The fact that we provide excuses and/or that we fail to do the right thing every time even when we try doesn't change our (One-True-God-Worshiping) awareness that, when we rock and then roll away, we are disobeying The Rule about Sex and Marriage.
So, yes, I'm asserting that, covenant or none, when sexual intercourse happens, marriage officially starts.
2. You are asserting that covenant or none, when sex happens, with or without intent, marriage officially starts?
The answer to the "without intent" phrase in #2, though, is, "No." Rape is right at the top of the list of heinous examples of adultery, and, practically speaking, no rapist should be left above ground to whom his victim could be forced to marry.
Or
3. Prostitution, shacking up, disrespectful immature disregard of fellow high school students, or adultery, it appears that you do not categorize these as marriage, correct?

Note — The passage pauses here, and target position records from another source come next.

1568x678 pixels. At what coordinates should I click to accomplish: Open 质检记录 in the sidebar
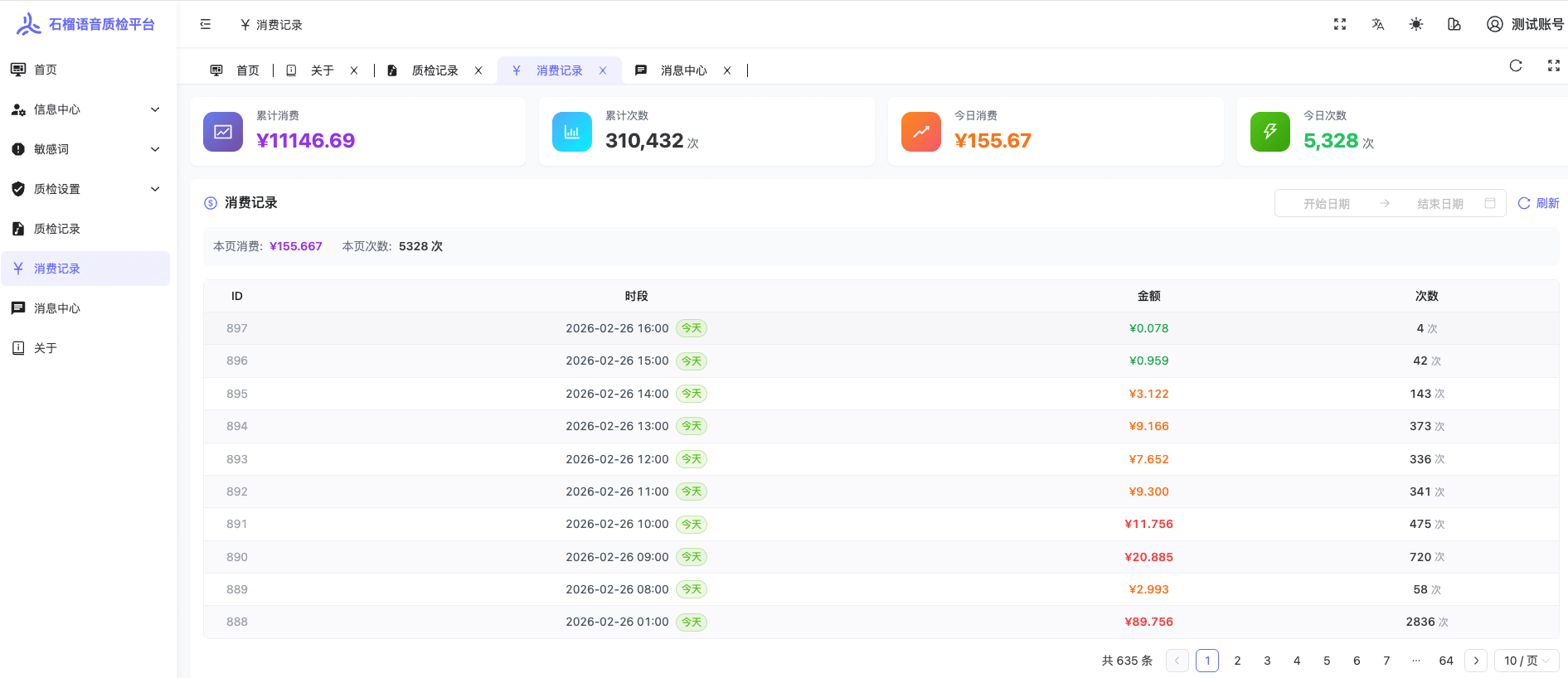tap(57, 229)
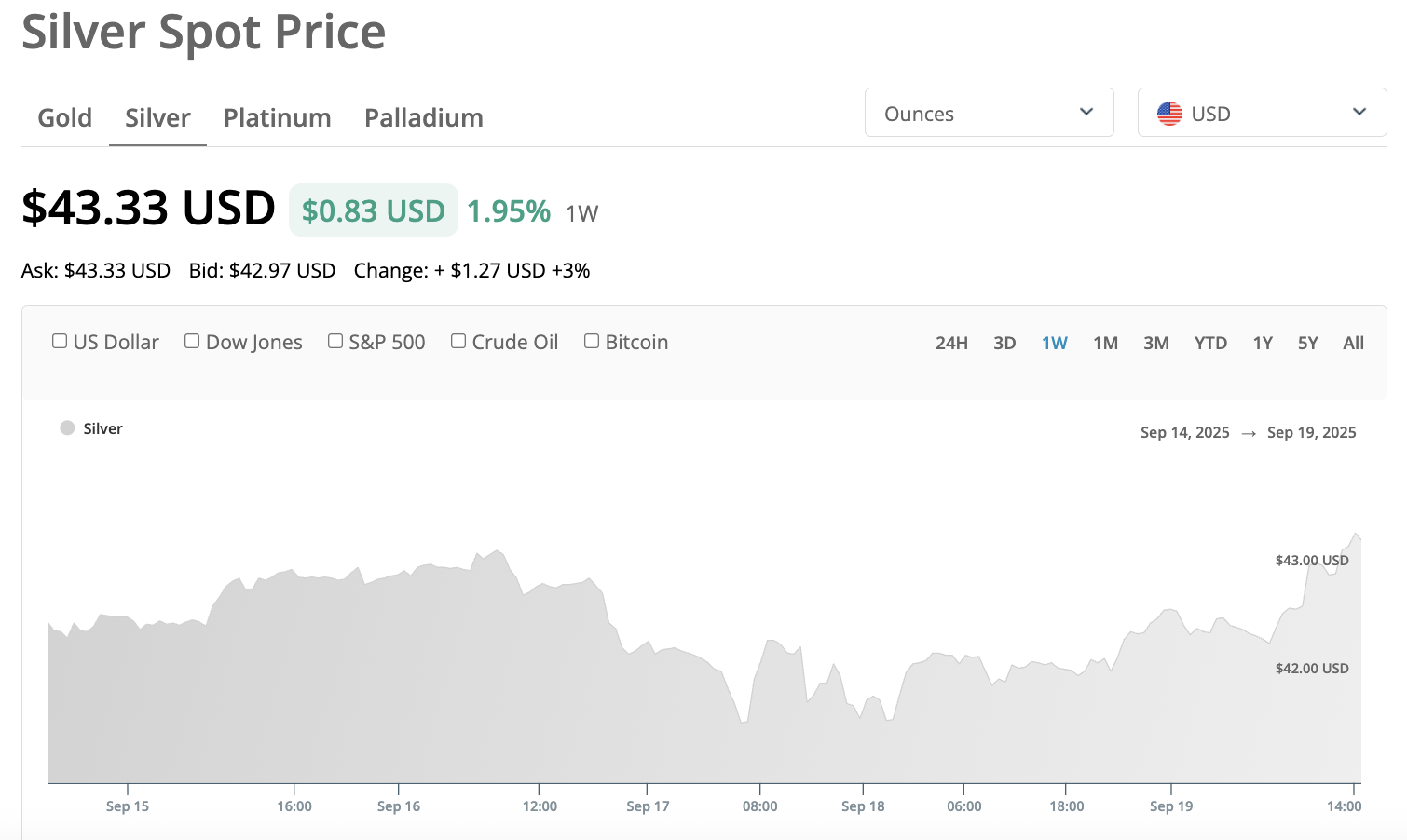Viewport: 1407px width, 840px height.
Task: Toggle the Dow Jones checkbox
Action: tap(192, 342)
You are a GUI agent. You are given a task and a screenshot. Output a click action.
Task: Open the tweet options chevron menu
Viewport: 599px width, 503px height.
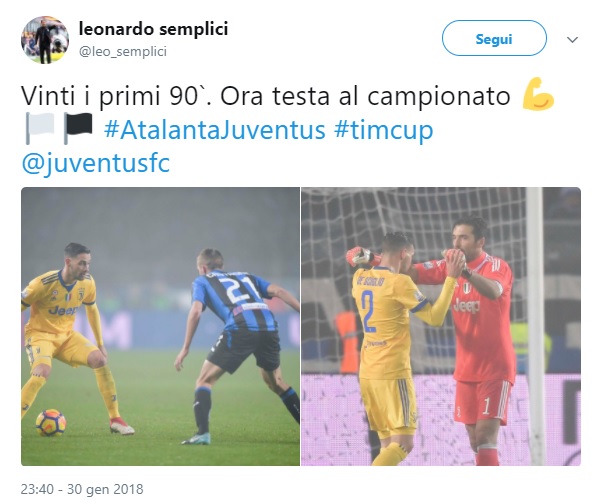pos(572,39)

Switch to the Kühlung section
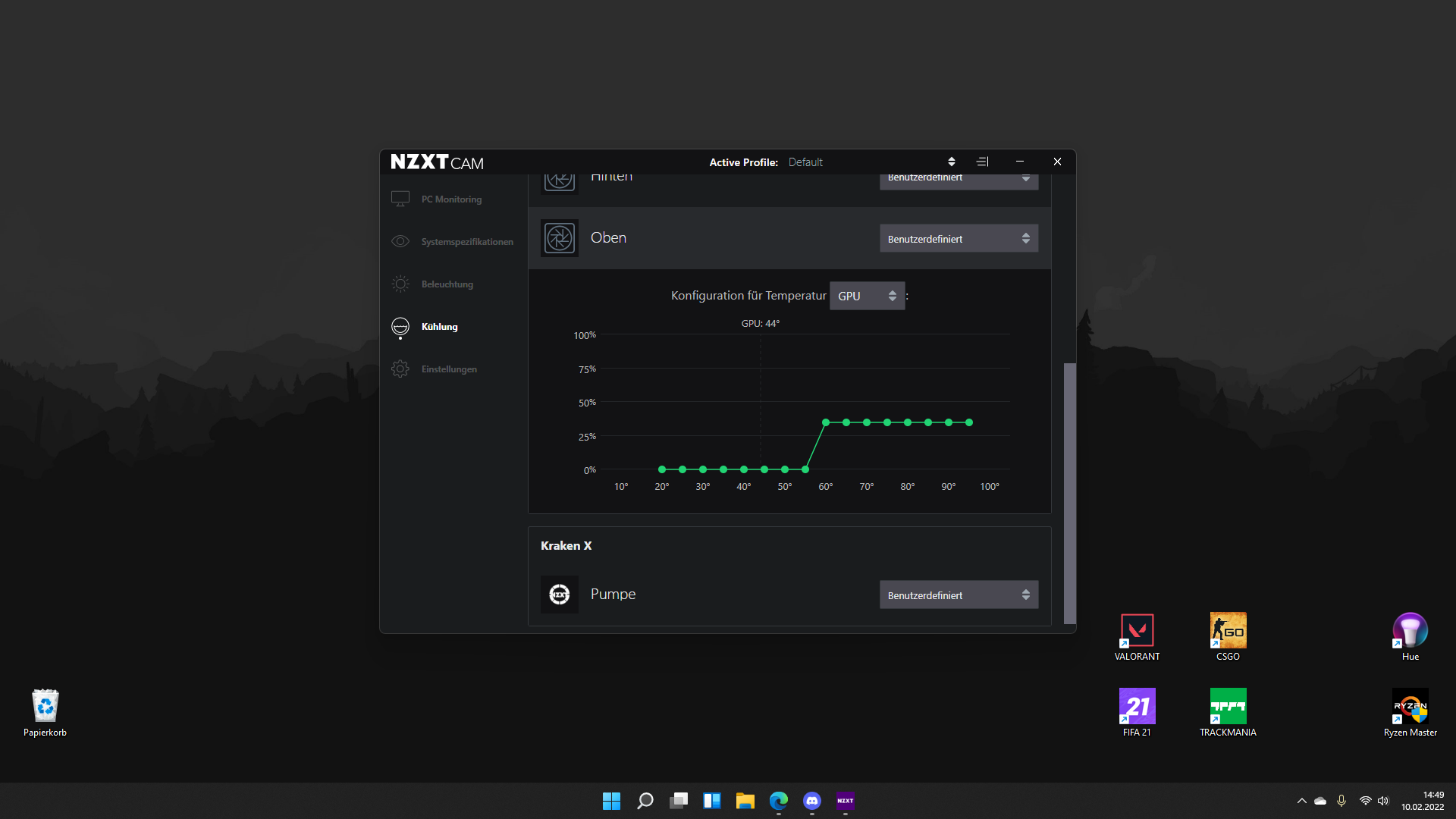click(x=440, y=327)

However, to #3 I answer, "Yes," with certain allowances for working out the often twisted logistics in cases of adultery. There is profound disrespect of both God and the person with whom we engaged in sexual intercourse without a commitment to be permanently bonded. With adultery, the situation would almost have to be negotiated along with other affected individuals in order to determine how to formalize marriage relationships going forward in order to maximize people taking long-term responsibility for their actions. With the others, though, the only reason why people
don't take on the marriage commitment after sexual intercourse is that, within a culture, the majority silently agree to wink, nod and look the other way about it. Entirely eliminating those disrespectful sexual behaviors might be a fool's errand, but, on the other hand, behavioral scientists have already provided evidence that re-stigmatizing any of those choices would be an effective deterrent for most people.
And I believe it's always important to avoid conflating conversations about what God wants with conversations about whether or not human beings are going to misbehave. However, just because most of us consistently exceed the posted speed limits doesn't mean that those who set them didn't want us to follow them.